### What the exercise asks
Each line from the one with "You are a GUI" through the last line below must be written out exactly. Do not copy pictures.

### Entries shown
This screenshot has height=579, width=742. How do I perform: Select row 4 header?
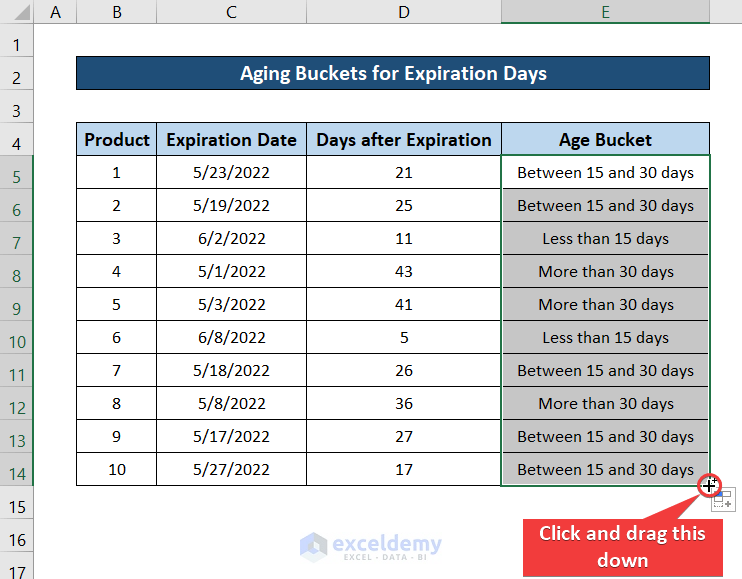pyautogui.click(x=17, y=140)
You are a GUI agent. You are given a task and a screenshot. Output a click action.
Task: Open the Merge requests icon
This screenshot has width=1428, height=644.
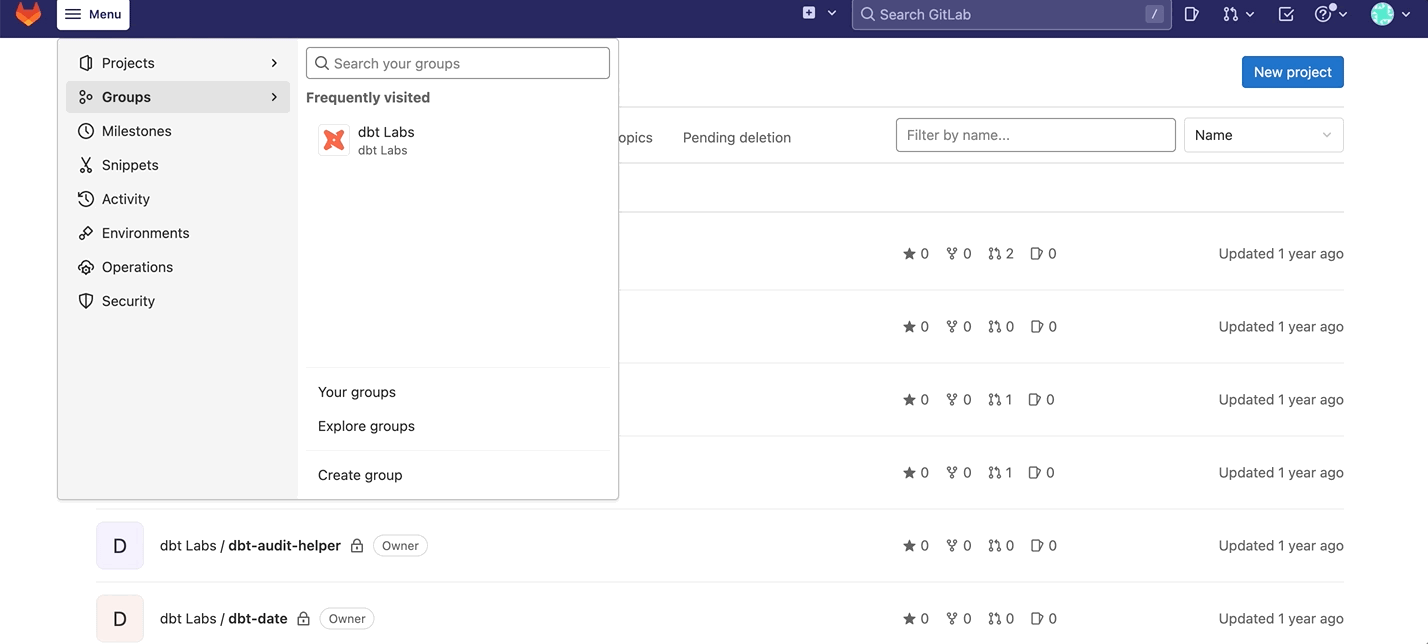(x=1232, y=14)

### Reply
You are a GUI agent. You are given a task and a screenshot. Output a click action.
Task: Open the Merge requests icon
This screenshot has width=1428, height=644.
(x=1232, y=14)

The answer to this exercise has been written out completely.